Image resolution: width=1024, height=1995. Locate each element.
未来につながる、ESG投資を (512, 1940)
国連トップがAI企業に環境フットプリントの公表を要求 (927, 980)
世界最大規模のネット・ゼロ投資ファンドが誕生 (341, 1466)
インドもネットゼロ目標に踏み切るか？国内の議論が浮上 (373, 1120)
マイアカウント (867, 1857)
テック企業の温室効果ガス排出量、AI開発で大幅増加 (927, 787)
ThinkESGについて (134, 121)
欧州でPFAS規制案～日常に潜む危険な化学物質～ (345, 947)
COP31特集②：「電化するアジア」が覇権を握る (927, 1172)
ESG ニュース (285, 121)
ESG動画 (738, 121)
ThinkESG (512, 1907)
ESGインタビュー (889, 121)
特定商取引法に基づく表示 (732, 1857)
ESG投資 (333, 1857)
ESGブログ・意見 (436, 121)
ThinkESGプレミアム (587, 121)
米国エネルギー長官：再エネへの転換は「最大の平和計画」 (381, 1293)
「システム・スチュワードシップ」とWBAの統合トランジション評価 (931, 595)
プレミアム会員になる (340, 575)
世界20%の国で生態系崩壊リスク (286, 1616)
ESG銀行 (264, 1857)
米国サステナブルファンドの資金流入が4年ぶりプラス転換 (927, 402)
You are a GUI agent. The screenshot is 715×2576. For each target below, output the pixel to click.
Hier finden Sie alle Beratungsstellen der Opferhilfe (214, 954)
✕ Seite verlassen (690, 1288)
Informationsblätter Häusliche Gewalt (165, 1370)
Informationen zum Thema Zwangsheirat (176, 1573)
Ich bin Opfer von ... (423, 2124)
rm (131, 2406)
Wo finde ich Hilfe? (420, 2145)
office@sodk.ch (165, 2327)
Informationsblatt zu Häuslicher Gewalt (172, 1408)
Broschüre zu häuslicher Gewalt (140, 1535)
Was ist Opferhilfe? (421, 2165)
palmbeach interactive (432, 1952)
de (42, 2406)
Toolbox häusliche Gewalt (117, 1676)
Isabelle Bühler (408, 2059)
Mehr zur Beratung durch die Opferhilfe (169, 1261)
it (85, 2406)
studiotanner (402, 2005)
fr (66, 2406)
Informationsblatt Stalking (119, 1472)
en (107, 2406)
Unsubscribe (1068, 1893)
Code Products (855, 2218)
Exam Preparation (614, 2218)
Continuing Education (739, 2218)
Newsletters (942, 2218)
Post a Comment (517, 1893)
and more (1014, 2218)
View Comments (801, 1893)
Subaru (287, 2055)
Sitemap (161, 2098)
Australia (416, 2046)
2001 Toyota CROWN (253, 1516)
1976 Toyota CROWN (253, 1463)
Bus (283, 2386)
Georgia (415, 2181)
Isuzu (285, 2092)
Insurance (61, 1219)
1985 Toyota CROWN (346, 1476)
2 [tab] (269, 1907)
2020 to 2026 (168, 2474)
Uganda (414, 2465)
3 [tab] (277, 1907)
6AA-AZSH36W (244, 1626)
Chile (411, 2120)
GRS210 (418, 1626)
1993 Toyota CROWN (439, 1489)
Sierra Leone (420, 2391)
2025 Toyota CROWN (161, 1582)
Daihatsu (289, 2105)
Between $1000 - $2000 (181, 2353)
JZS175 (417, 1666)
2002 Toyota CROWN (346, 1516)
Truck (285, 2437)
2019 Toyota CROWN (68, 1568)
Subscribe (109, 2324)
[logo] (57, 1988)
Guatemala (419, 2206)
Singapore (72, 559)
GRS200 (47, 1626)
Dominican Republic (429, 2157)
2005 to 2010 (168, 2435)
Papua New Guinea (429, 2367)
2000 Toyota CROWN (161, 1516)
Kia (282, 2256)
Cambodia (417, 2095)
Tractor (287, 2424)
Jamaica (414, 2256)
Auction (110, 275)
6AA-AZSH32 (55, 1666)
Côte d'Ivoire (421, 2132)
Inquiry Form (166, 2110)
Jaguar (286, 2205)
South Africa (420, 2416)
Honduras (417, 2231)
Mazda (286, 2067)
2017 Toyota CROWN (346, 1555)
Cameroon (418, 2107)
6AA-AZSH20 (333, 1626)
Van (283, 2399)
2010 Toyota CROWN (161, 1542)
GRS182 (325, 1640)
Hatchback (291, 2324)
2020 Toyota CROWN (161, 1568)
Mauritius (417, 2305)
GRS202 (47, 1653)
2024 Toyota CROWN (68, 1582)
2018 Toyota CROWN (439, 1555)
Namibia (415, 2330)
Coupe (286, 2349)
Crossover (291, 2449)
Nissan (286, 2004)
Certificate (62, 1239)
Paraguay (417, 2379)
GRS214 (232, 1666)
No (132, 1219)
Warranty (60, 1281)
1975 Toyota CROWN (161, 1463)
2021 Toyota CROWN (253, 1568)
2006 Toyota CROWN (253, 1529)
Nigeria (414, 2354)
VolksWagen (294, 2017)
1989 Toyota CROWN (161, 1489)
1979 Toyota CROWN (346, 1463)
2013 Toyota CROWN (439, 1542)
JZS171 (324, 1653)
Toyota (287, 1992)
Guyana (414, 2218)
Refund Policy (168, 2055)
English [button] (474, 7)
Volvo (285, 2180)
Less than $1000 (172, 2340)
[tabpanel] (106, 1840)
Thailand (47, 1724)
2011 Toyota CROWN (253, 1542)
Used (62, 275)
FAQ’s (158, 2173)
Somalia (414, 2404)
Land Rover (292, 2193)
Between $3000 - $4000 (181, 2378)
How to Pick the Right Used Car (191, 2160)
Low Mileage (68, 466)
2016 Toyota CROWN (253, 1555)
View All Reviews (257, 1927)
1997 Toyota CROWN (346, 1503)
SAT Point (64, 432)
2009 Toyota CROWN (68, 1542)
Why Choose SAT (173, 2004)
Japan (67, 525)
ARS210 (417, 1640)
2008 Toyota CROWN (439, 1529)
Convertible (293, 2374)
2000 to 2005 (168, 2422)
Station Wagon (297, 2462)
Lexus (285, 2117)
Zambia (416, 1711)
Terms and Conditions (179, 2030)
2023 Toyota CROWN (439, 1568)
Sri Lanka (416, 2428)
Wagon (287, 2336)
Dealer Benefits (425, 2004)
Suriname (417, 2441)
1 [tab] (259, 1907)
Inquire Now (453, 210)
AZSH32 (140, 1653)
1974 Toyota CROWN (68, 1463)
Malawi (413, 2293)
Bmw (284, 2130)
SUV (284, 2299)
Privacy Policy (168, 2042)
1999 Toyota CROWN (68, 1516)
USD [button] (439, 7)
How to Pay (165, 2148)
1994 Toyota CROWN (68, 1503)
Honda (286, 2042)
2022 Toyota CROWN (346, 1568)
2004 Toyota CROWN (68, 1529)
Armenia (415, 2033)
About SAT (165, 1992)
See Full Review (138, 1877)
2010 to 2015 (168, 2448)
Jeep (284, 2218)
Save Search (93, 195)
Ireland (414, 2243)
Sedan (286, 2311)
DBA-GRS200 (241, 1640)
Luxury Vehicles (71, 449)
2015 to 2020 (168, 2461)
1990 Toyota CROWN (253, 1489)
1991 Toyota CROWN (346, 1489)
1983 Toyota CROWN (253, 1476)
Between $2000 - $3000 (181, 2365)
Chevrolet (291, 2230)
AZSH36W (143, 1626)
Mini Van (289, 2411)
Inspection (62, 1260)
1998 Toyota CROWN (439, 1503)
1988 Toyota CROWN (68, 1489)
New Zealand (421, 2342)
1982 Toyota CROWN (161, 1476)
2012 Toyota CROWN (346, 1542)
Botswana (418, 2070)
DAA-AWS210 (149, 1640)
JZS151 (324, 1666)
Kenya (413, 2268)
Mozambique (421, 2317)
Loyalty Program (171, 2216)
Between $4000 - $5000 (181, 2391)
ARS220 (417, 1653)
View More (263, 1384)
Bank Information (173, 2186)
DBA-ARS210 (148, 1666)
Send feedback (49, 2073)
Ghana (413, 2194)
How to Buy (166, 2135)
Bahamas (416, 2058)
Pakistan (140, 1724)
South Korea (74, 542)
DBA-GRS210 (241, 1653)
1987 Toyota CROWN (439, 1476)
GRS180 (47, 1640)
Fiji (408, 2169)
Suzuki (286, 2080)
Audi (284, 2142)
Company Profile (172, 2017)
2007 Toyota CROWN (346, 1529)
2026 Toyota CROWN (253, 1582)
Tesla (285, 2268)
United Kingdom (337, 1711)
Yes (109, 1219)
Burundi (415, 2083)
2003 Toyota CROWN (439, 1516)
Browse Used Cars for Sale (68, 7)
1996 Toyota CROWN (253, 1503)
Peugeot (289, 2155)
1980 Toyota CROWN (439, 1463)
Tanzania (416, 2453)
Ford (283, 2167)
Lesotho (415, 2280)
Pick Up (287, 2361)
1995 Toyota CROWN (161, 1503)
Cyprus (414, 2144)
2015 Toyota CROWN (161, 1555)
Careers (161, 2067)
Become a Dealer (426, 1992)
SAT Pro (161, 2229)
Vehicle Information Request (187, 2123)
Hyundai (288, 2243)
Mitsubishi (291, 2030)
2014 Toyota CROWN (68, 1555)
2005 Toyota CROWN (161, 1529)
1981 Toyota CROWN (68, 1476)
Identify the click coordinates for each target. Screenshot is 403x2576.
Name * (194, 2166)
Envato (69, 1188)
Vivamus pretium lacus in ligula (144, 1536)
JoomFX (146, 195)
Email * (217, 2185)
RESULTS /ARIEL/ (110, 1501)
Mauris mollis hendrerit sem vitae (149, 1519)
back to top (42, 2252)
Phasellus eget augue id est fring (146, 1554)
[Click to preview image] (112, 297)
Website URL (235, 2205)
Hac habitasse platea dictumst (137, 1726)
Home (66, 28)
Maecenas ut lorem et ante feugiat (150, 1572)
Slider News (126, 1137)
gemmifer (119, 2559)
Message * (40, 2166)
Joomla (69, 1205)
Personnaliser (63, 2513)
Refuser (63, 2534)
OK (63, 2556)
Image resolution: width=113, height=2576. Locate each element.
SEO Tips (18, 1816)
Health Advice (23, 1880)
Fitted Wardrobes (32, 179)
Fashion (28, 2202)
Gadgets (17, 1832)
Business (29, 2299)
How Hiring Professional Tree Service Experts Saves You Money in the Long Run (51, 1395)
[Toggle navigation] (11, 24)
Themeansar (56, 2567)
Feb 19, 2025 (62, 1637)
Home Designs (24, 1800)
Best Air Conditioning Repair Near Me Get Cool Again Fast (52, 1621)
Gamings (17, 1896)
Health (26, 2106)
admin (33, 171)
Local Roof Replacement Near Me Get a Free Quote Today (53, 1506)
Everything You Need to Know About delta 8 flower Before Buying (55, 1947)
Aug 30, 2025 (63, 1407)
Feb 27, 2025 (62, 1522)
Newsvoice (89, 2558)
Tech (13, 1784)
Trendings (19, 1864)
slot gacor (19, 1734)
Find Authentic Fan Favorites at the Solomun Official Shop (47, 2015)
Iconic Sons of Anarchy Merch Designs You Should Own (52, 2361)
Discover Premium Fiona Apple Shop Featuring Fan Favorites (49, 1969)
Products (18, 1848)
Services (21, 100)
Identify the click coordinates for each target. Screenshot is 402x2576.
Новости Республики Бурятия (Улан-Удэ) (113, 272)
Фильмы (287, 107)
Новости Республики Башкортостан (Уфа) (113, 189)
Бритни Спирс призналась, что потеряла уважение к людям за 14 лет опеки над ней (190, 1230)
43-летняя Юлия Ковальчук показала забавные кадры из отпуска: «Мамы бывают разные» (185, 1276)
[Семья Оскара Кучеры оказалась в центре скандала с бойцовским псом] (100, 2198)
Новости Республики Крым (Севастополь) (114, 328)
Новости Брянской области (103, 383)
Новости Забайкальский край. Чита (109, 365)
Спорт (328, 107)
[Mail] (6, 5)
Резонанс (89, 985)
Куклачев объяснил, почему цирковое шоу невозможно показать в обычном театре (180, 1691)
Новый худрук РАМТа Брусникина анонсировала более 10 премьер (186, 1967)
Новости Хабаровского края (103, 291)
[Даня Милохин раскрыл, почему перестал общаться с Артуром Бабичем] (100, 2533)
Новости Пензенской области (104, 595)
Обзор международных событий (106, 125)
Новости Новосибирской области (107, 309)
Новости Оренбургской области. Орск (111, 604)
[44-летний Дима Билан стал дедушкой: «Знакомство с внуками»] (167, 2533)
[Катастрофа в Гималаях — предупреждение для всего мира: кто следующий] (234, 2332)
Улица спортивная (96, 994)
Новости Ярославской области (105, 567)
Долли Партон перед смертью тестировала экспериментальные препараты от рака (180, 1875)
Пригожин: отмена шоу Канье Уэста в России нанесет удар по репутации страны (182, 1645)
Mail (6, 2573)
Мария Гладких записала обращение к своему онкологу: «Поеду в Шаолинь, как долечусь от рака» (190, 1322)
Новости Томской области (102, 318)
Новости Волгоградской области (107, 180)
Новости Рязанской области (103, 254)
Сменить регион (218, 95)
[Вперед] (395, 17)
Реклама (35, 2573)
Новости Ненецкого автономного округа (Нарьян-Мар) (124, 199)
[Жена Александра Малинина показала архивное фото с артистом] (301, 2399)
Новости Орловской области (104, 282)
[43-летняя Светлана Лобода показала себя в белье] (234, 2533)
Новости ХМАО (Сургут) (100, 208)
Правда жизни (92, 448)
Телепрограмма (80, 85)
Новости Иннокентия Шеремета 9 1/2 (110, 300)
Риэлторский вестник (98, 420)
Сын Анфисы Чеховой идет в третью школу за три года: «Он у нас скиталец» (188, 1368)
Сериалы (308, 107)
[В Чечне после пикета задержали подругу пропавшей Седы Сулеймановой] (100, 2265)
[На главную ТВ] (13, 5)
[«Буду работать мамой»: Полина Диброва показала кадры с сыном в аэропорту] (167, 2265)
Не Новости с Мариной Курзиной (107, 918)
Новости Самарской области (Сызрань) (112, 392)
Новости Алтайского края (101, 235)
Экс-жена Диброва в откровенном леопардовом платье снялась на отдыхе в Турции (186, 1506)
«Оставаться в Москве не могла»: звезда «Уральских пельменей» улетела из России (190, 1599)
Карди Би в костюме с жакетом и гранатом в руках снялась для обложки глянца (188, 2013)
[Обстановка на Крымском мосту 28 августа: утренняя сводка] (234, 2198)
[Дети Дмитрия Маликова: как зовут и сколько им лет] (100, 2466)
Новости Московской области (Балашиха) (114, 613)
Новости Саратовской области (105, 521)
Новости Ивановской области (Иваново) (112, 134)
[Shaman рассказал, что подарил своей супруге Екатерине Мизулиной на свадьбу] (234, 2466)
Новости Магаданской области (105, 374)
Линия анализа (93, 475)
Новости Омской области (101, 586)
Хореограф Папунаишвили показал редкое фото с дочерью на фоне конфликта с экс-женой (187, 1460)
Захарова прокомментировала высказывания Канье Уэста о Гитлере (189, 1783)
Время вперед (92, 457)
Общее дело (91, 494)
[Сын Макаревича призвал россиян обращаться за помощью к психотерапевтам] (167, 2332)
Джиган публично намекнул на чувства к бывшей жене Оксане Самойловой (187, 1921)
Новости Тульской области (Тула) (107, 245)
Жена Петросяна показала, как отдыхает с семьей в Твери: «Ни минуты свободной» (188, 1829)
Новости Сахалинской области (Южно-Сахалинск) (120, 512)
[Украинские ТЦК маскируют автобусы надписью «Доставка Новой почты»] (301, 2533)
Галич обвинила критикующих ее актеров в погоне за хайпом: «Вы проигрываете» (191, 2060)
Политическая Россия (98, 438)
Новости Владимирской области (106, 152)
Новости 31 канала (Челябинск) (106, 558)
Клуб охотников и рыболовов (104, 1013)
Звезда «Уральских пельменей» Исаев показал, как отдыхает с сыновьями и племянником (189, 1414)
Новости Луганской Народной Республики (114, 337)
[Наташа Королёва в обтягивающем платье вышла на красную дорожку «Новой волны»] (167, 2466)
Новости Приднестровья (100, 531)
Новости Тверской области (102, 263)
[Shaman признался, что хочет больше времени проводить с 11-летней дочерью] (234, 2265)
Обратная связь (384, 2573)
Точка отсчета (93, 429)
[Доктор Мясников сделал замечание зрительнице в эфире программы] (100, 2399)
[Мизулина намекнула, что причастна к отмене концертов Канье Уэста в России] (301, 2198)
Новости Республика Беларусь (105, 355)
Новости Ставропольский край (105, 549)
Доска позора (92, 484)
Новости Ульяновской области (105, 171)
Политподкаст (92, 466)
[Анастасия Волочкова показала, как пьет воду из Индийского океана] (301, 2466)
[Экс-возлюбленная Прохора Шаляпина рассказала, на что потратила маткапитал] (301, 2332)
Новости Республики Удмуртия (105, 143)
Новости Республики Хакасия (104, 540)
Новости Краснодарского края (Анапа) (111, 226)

+++

> [Work item]: Would you print exactly the lines from the first line of the entries above through the line that has "Informationsblätter Häusliche Gewalt", both included, and stop there?

> [Answer section]:
Image resolution: width=1024, height=1995. Locate each element.
未来につながる、ESG投資を (512, 1940)
国連トップがAI企業に環境フットプリントの公表を要求 (927, 980)
世界最大規模のネット・ゼロ投資ファンドが誕生 (341, 1466)
インドもネットゼロ目標に踏み切るか？国内の議論が浮上 (373, 1120)
マイアカウント (867, 1857)
テック企業の温室効果ガス排出量、AI開発で大幅増加 (927, 787)
ThinkESGについて (134, 121)
欧州でPFAS規制案～日常に潜む危険な化学物質～ (345, 947)
COP31特集②：「電化するアジア」が覇権を握る (927, 1172)
ESG ニュース (285, 121)
ESG動画 (738, 121)
ThinkESG (512, 1907)
ESGインタビュー (889, 121)
特定商取引法に基づく表示 (732, 1857)
ESG投資 (333, 1857)
ESGブログ・意見 (436, 121)
ThinkESGプレミアム (587, 121)
米国エネルギー長官：再エネへの転換は「最大の平和計画」 (381, 1293)
「システム・スチュワードシップ」とWBAの統合トランジション評価 (931, 595)
プレミアム会員になる (340, 575)
世界20%の国で生態系崩壊リスク (286, 1616)
ESG銀行 (264, 1857)
米国サステナブルファンドの資金流入が4年ぶりプラス転換 (927, 402)
You are a GUI agent. The screenshot is 715×2576. For each target below, output the pixel to click.
Hier finden Sie alle Beratungsstellen der Opferhilfe (214, 954)
✕ Seite verlassen (690, 1288)
Informationsblätter Häusliche Gewalt (165, 1370)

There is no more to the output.